= Heavenly sanctuary =

Seventh-day Adventist doctrine

In Seventh-day Adventist theology, the heavenly sanctuary teaching asserts that many aspects of the Hebrew tabernacle or sanctuary are representative of heavenly realities. In particular, Jesus is regarded as the High Priest who provides atonement for human sins by the sacrificial shedding of his blood at Calvary. The doctrine is based on Hebrews 4:14-15. As a whole, it is unique to Seventh-day Adventism, although other denominations share many of the typological identifications made by the epistle to the Hebrews (see ). One major aspect which is completely unique to Adventism is that the day of atonement is a type or foreshadowing of the investigative judgment. Technically, the "heavenly sanctuary" is an umbrella term which includes the investigative judgment, Christ's ministry in heaven before then, the understanding of , etc. However, it is often spoken of interchangeably with the investigative judgment.

The earthly Most Holy Place was entered once a year by the High Priest on the Day of Atonement to offer atonement for the Israelites.
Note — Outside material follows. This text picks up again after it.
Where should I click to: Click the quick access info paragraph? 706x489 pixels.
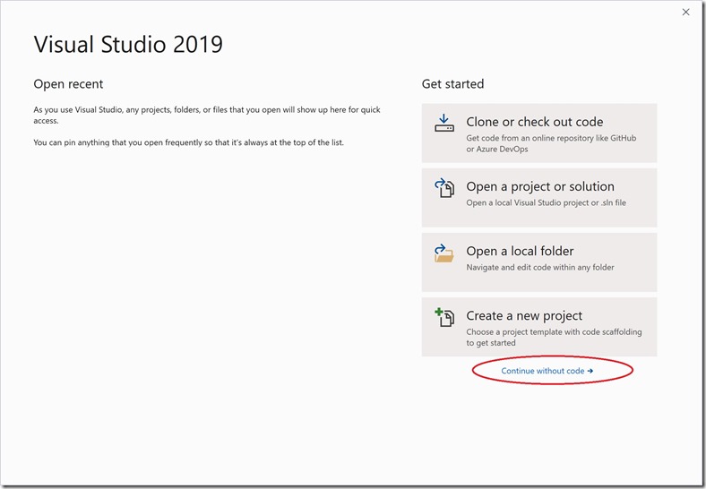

Adventists believe this is a symbol or "type" of Jesus' ministry in heaven. In 1844 Jesus moved from the Holy Place of the heavenly sanctuary into the Holy of Holies to begin a final atonement for humanity according to Daniel 7:13. This is understood as a change in the two phases of Jesus' ministry.

==Official position==
One of the church's official 28 fundamental beliefs is:
24. Christ's Ministry in the Heavenly Sanctuary:
There is a sanctuary in heaven, the true tabernacle which the Lord set up and not man. In it Christ ministers on our behalf, making available to believers the benefits of His atoning sacrifice offered once for all on the cross. He was inaugurated as our great High Priest and began His intercessory ministry at the time of His ascension. In 1844, at the end of the prophetic period of 2300 days, He entered the second and last phase of His atoning ministry. It is a work of investigative judgment which is part of the ultimate disposition of all sin, typified by the cleansing of the ancient Hebrew sanctuary on the Day of Atonement. In that typical service the sanctuary was cleansed with the blood of animal sacrifices, but the heavenly things are purified with the perfect sacrifice of the blood of Jesus. The investigative judgment reveals to heavenly intelligences who among the dead are asleep in Christ and therefore, in Him, are deemed worthy to have part in the first resurrection. It also makes manifest who among the living are abiding in Christ, keeping the commandments of God and the faith of Jesus, and in Him, therefore, are ready for translation into His everlasting kingdom. This judgment vindicates the justice of God in saving those who believe in Jesus. It declares that those who have remained loyal to God shall receive the kingdom. The completion of this ministry of Christ will mark the close of human probation directly before the Second Advent. (Heb. 8:1-5; 4:14-16; 9:11-28; 10:19-22; 1:3; 2:16, 17; Dan. 7:9-27; 8:13, 14; 9:24-27; Num. 14:34; Eze. 4:6; Lev. 16; Rev. 14:6, 7; 20:12; 14:12; 22:12.)

==History==

The historical foundation of the doctrine began with the Millerites who expected Jesus to return to earth on October 22, 1844. They interpreted the cleansing of the sanctuary to mean the cleansing of the earth by Jesus' coming. After the "Great Disappointment" when Christ did not come, those who awaited Christ further studied the prophecies and concluded that the event reached in time prophecy was actually the cleansing of the heavenly sanctuary. This understanding then initiated the Seventh-day Adventist Church.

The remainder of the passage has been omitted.